### Stated exercise
Please write out, word for word, the lines of the listing below, from the line containing "Where should I click to: Switch" through the line containing "Action: (609, 23)", inclusive.

### Records provided
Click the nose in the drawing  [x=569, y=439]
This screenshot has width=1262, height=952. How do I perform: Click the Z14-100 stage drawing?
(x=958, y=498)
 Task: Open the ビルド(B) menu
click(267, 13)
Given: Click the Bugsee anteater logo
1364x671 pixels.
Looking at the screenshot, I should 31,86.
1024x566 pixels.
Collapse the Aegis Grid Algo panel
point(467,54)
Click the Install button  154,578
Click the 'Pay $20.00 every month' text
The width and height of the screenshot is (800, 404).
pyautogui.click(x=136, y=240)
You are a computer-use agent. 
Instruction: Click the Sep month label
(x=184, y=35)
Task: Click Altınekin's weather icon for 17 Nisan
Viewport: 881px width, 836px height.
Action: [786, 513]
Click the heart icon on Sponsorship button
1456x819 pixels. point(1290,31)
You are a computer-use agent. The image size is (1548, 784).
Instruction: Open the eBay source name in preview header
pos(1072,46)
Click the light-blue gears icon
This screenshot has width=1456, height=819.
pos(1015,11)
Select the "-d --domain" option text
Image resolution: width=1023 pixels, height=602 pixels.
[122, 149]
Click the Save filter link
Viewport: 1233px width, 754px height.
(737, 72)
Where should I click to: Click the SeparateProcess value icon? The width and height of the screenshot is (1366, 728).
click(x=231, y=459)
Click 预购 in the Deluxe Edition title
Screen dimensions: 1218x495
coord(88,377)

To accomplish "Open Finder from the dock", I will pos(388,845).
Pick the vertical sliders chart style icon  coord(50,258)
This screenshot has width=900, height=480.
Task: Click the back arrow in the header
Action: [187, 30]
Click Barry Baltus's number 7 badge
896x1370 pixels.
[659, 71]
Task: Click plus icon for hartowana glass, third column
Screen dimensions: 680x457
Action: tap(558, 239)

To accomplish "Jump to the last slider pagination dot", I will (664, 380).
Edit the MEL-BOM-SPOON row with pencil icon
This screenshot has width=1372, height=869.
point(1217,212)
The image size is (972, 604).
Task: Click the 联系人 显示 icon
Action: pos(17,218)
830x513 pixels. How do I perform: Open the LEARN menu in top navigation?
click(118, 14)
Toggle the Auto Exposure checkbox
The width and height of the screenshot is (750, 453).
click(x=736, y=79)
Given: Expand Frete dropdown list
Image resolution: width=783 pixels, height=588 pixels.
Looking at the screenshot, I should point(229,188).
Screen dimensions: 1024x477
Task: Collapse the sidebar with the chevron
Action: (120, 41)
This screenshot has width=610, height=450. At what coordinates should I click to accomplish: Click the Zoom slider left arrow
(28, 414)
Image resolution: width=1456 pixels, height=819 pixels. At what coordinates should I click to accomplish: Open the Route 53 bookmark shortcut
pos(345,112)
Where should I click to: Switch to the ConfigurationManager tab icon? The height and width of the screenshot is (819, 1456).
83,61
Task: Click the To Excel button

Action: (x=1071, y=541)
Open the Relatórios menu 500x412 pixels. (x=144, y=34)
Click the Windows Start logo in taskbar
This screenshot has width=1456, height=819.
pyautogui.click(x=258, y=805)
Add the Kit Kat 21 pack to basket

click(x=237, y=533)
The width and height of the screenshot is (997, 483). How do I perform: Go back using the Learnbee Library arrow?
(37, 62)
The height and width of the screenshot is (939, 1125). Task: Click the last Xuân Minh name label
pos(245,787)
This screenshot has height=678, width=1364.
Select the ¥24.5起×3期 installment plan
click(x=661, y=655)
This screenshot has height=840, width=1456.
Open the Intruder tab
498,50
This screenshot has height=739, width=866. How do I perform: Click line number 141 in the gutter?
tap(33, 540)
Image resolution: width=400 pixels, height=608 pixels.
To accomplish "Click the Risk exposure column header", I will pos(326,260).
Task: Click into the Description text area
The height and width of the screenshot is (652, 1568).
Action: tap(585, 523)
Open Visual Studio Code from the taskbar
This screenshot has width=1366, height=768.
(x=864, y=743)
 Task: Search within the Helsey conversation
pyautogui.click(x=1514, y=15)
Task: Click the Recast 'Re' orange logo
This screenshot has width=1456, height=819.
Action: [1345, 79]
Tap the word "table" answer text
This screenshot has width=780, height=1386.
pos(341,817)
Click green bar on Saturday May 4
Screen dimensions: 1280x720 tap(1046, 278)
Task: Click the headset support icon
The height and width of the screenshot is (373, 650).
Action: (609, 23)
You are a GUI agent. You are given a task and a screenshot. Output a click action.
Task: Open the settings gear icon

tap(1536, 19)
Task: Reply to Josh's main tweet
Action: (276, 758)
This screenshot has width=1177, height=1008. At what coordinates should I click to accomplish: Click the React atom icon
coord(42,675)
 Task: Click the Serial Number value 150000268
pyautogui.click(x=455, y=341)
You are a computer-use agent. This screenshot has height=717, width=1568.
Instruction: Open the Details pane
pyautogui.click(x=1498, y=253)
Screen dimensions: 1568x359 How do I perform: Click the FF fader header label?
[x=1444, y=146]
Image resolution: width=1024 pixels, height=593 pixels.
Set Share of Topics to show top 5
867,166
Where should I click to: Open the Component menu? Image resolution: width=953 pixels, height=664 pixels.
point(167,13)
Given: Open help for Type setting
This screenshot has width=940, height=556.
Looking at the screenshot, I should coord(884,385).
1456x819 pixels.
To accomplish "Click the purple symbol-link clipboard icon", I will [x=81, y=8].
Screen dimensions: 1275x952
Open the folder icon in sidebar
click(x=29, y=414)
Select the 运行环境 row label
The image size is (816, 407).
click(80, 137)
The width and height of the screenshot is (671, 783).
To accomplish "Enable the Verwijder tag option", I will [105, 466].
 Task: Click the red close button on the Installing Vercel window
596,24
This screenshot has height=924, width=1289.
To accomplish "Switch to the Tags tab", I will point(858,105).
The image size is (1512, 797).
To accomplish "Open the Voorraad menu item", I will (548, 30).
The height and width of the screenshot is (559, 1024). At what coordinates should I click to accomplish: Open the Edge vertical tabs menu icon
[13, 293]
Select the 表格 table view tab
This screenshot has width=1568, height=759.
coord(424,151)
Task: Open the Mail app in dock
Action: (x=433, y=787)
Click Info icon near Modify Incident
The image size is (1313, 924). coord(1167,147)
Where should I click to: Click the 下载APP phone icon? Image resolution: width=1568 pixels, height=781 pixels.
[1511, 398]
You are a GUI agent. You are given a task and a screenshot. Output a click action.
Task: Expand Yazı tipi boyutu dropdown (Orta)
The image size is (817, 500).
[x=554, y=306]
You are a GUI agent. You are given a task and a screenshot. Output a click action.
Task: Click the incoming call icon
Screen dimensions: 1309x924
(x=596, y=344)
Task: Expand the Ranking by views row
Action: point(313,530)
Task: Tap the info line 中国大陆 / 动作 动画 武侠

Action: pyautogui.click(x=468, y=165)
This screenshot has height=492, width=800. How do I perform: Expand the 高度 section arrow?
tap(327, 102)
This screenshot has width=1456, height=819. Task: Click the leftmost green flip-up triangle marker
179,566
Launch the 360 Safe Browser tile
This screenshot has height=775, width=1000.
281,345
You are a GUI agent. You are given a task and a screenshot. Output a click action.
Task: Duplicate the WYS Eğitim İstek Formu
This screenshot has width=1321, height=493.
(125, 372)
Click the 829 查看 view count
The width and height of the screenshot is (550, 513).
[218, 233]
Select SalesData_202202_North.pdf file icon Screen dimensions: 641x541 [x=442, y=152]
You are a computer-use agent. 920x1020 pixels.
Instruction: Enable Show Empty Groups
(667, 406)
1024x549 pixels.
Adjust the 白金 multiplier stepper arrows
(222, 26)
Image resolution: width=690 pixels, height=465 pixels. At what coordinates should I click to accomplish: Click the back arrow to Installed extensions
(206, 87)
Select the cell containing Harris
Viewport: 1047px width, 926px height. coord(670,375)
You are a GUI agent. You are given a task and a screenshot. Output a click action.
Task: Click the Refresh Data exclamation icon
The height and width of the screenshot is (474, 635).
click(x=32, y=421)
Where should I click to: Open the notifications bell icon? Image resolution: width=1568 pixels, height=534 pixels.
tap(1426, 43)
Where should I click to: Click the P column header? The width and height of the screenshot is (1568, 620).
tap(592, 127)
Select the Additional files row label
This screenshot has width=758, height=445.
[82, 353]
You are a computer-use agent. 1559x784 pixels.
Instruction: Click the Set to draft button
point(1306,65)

### Complete response
Where should I click to: Switch to the ConfigurationManager tab icon? The height and width of the screenshot is (819, 1456).
83,61
Task: Click the To Excel button

Action: (x=1071, y=541)
Open the Relatórios menu 500x412 pixels. (x=144, y=34)
Click the Windows Start logo in taskbar
This screenshot has width=1456, height=819.
pyautogui.click(x=258, y=805)
Add the Kit Kat 21 pack to basket

click(x=237, y=533)
The width and height of the screenshot is (997, 483). How do I perform: Go back using the Learnbee Library arrow?
(37, 62)
The height and width of the screenshot is (939, 1125). Task: Click the last Xuân Minh name label
pos(245,787)
This screenshot has height=678, width=1364.
Select the ¥24.5起×3期 installment plan
click(x=661, y=655)
This screenshot has height=840, width=1456.
Open the Intruder tab
498,50
This screenshot has height=739, width=866. How do I perform: Click line number 141 in the gutter?
tap(33, 540)
Image resolution: width=400 pixels, height=608 pixels.
To accomplish "Click the Risk exposure column header", I will pos(326,260).
Task: Click into the Description text area
The height and width of the screenshot is (652, 1568).
Action: tap(585, 523)
Open Visual Studio Code from the taskbar
This screenshot has width=1366, height=768.
(x=864, y=743)
 Task: Search within the Helsey conversation
pyautogui.click(x=1514, y=15)
Task: Click the Recast 'Re' orange logo
This screenshot has width=1456, height=819.
Action: [1345, 79]
Tap the word "table" answer text
This screenshot has width=780, height=1386.
pos(341,817)
Click green bar on Saturday May 4
Screen dimensions: 1280x720 tap(1046, 278)
Task: Click the headset support icon
The height and width of the screenshot is (373, 650).
Action: (609, 23)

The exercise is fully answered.